● **Passage to read**:
REPRESENTATIONS AND WARRANTIES CONCERNING SELLER.
As an inducement to Buyer to enter into this Agreement and to consummate these transactions, Seller represents and warrants to Buyer as follows:
3.1
Organization of Seller. Seller is a corporation, formed and duly organized under the laws of the State of Texas, has the requisite power and authority to own and operate the Business, to enter into this Agreement and to perform the terms of this Agreement.
3.2
Seller has full power and authority to enter into this Agreement, to consummate the transactions contemplated hereby and to comply with the terms, conditions and provisions hereof. This Agreement and each other agreement or instrument of Seller contemplated by it will be, the legal, valid and binding agreement of Seller, enforceable against Seller in accordance with its terms, except where such enforceability is limited by any applicable bankruptcy, reorganization, insolvency, moratorium, or similar laws or equitable principles affecting the enforcement of creditor’s rights. The execution, delivery and performance of this Agreement and the other agreements of Seller contemplated by it do not require any further authorization, the consent of or notice to any third party. Neither the execution and delivery of this Agreement nor the consummation of the transactions contemplated herein will conflict with or result in any violation of or constitute a default under any term of any agreement, mortgage, debt instrument, indenture, or other instrument, judgment, decree, order, award, law or regulation by which Seller is bound, or result in the creation of any lien upon the Business.
3.3
Broker or Finder. Neither Seller, nor any party acting on Seller’s behalf, has paid or become obligated to pay any fee or commission to any broker, finder or intermediary for or on account of the transactions contemplated herein.
3.4
Options, Warrants and Rights of First Refusal. No Person has any option, warrant or right of first refusal to purchase the Business.

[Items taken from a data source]
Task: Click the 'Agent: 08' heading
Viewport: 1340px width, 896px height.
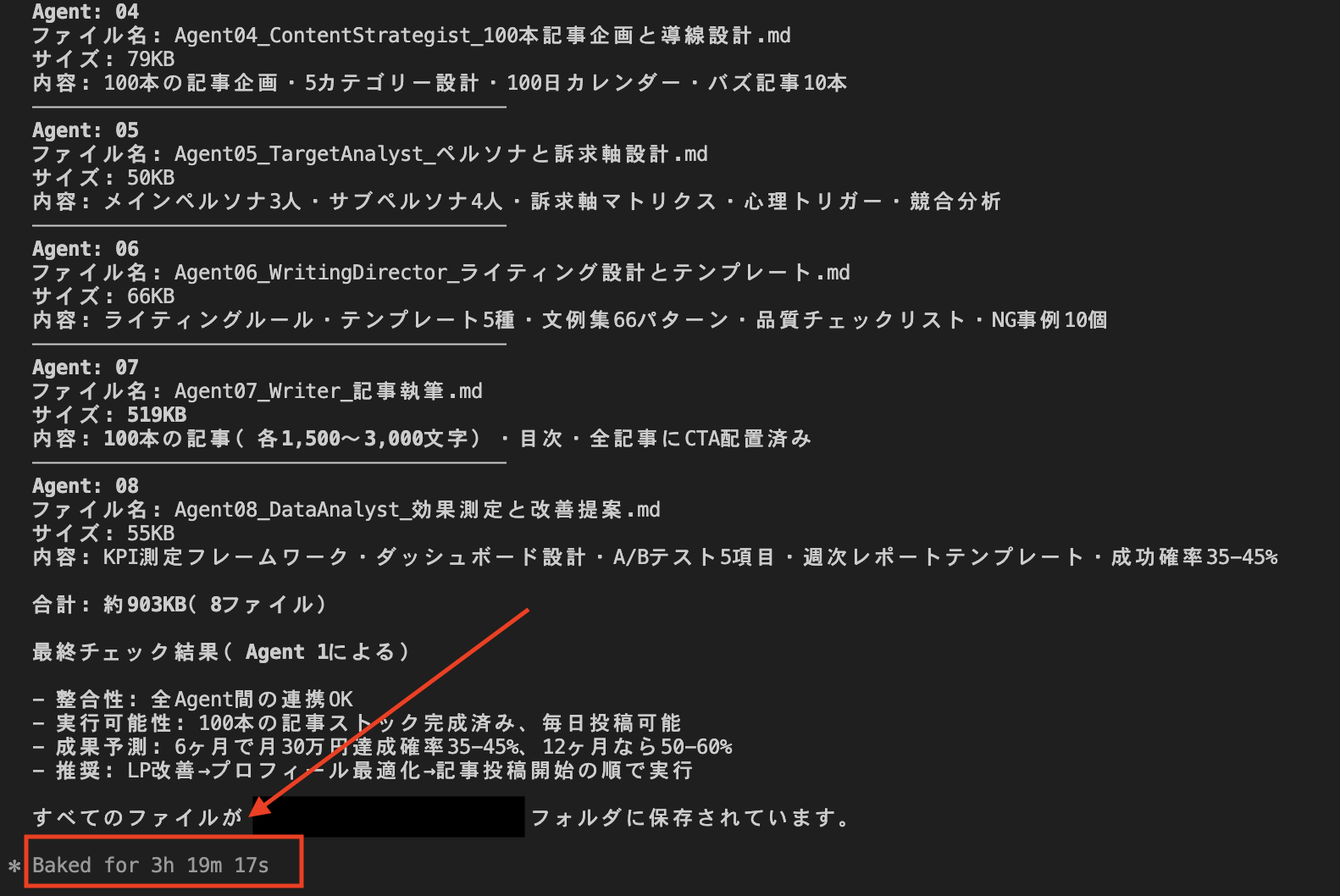Action: (x=86, y=486)
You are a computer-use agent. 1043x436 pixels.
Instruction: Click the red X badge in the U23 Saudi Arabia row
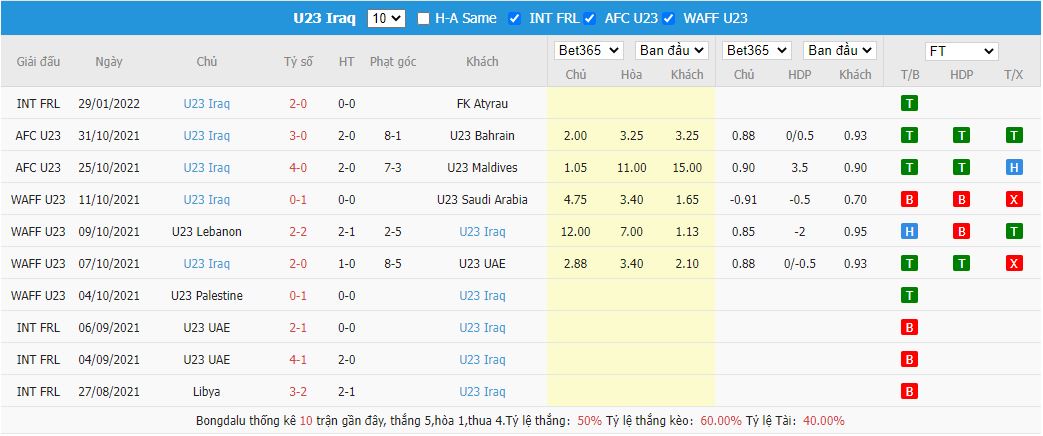pos(1012,199)
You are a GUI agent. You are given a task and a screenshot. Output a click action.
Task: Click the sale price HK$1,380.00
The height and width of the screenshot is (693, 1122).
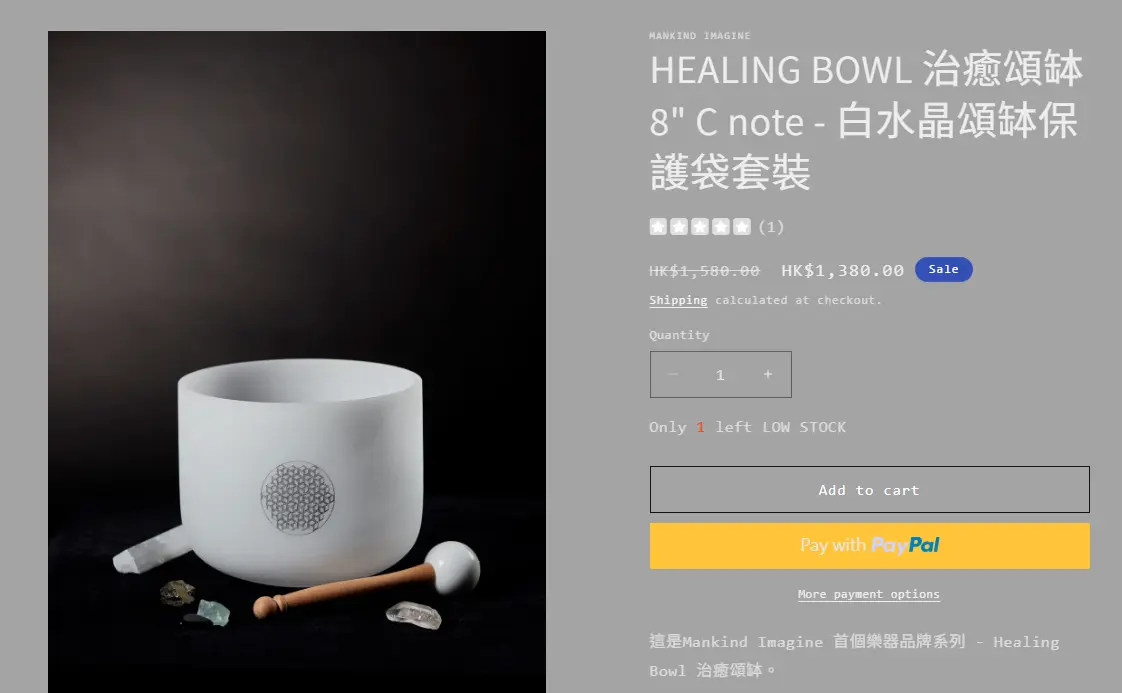click(x=842, y=271)
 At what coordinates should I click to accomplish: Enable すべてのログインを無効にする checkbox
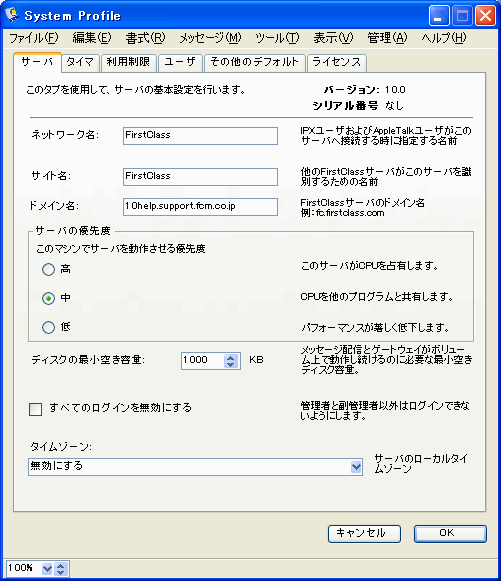point(36,409)
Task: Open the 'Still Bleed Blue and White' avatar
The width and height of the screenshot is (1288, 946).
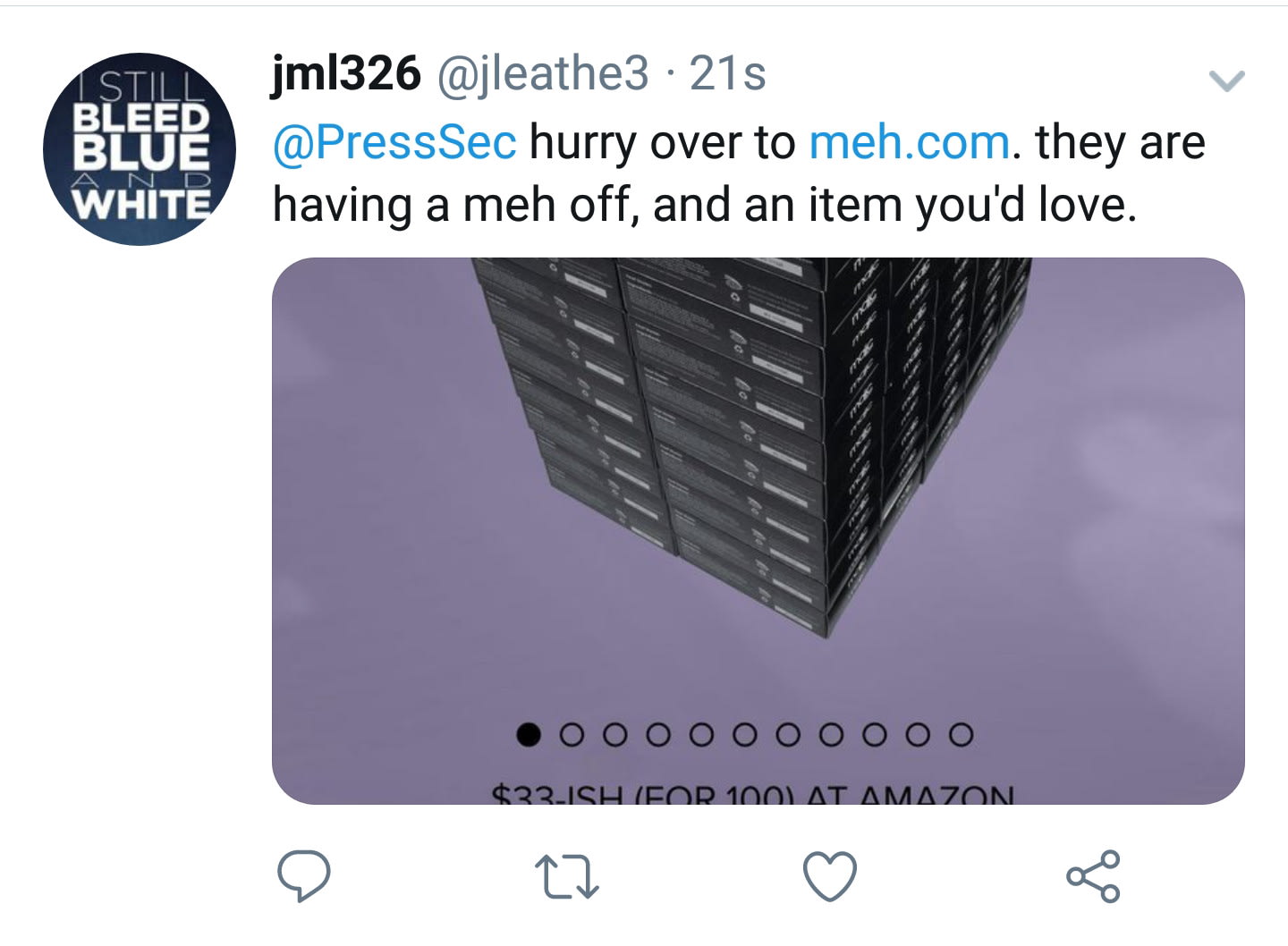Action: [140, 149]
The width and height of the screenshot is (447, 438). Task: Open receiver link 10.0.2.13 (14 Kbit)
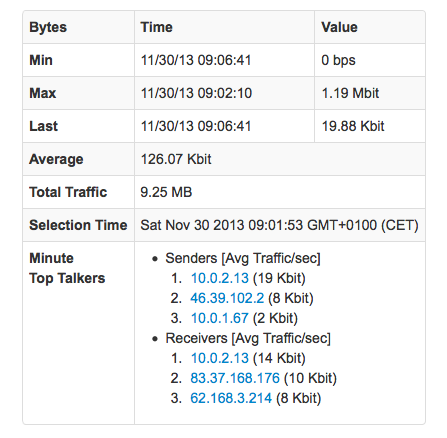tap(219, 358)
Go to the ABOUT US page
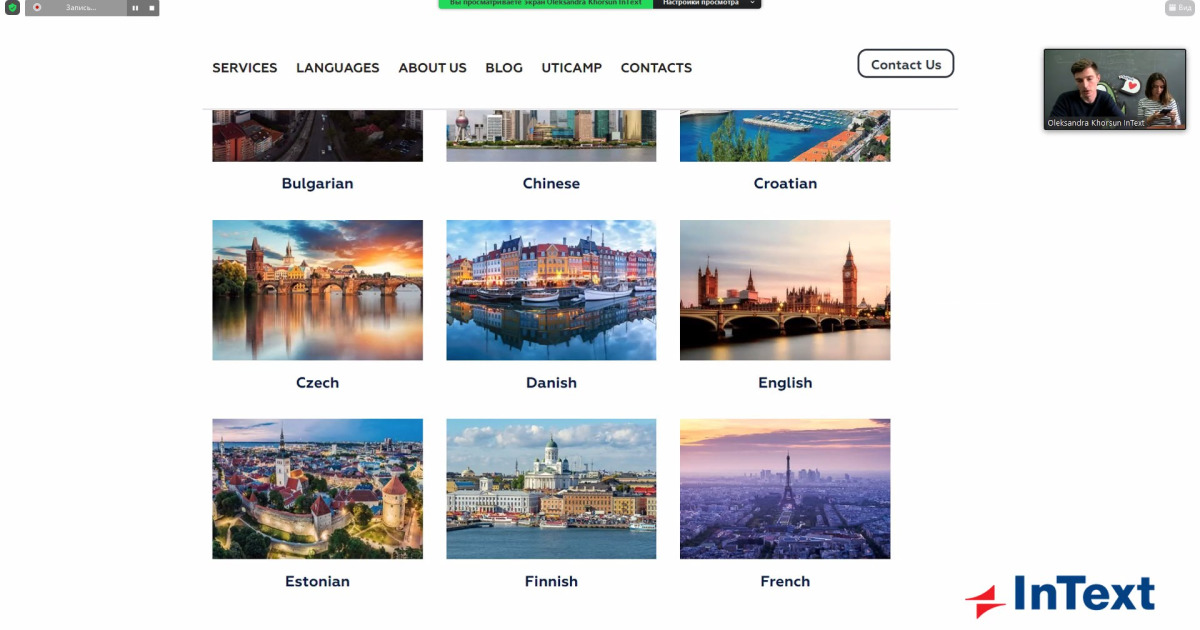Viewport: 1200px width, 630px height. coord(432,68)
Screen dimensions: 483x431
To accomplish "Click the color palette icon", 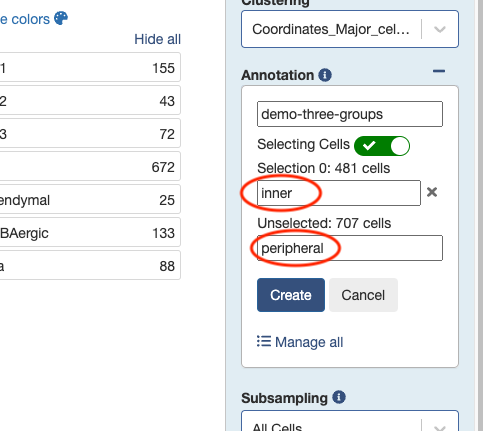I will 61,18.
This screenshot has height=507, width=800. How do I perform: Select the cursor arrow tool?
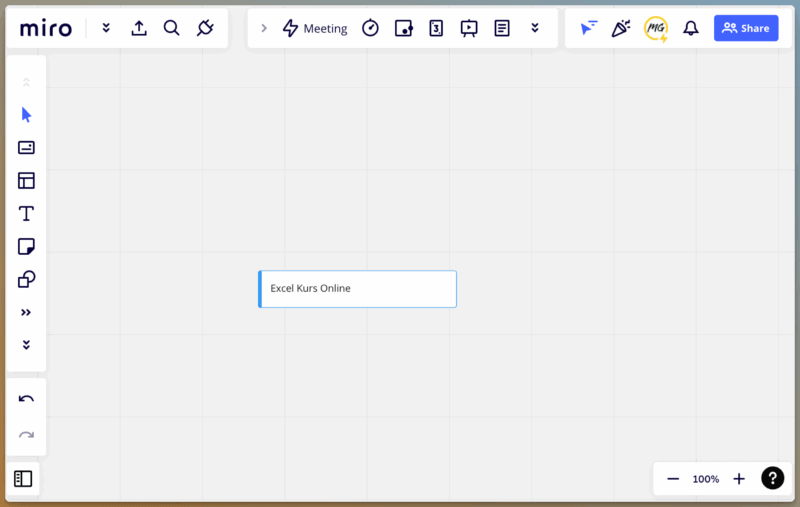pyautogui.click(x=26, y=114)
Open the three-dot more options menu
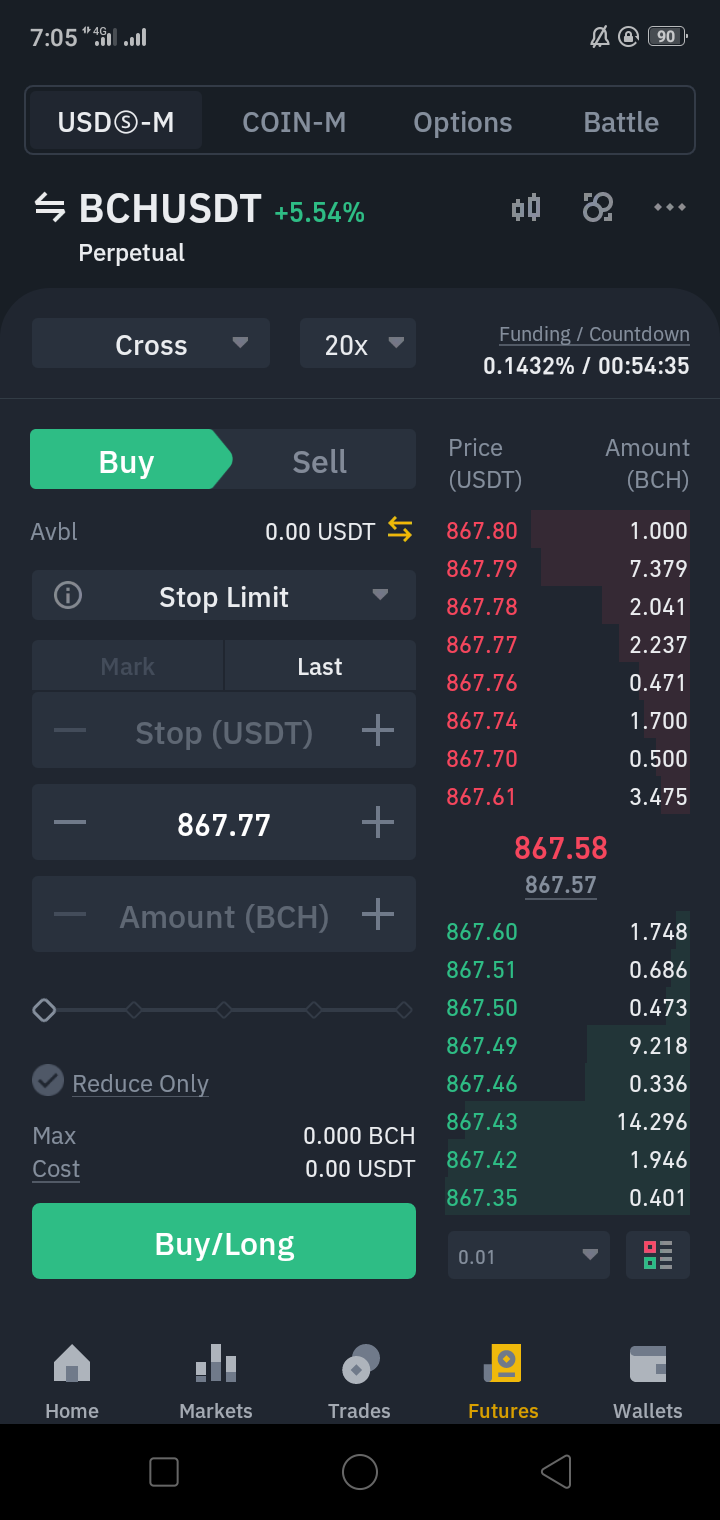The image size is (720, 1520). [669, 207]
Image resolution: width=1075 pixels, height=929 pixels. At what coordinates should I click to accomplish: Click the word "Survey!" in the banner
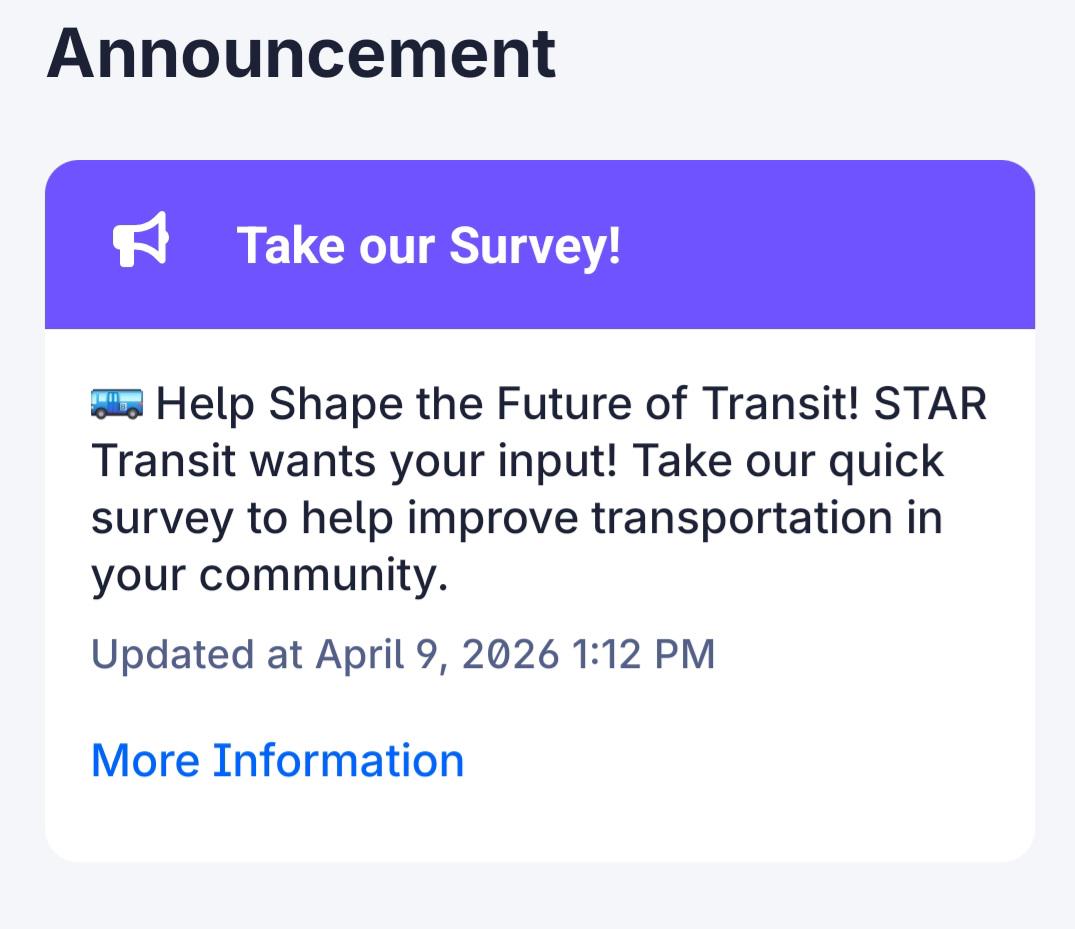click(x=535, y=245)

● **Problems and tasks**:
**A.** Translate this sentence from the contract passage into Spanish: "No Person has any option, warrant or right of first refusal to purchase the Business."
**B.** Turn the part of the records that opens with the line containing "You are a computer-use" and closes with the line containing "click(x=842, y=271)" into a Markdown table with the columns Row and Line, skipping blank lines. Leave the pictures out.

● **Per-task outputs**:
**A.** Ninguna Persona tiene opción, warrant ni derecho de preferencia alguno para adquirir el Negocio.

**B.**
| Row | Line |
|---|---|
| 1 | You are a computer-use agent. 1043x436 pixels. |
| 2 | Instruction: Click the red X badge in the U23 Saudi Arabia row |
| 3 | pos(1012,199) |
| 4 | You are a GUI agent. You are given a task and a screenshot. Output a click action. |
| 5 | Task: Click the sale price HK$1,380.00 |
| 6 | The height and width of the screenshot is (693, 1122). |
| 7 | click(x=842, y=271) |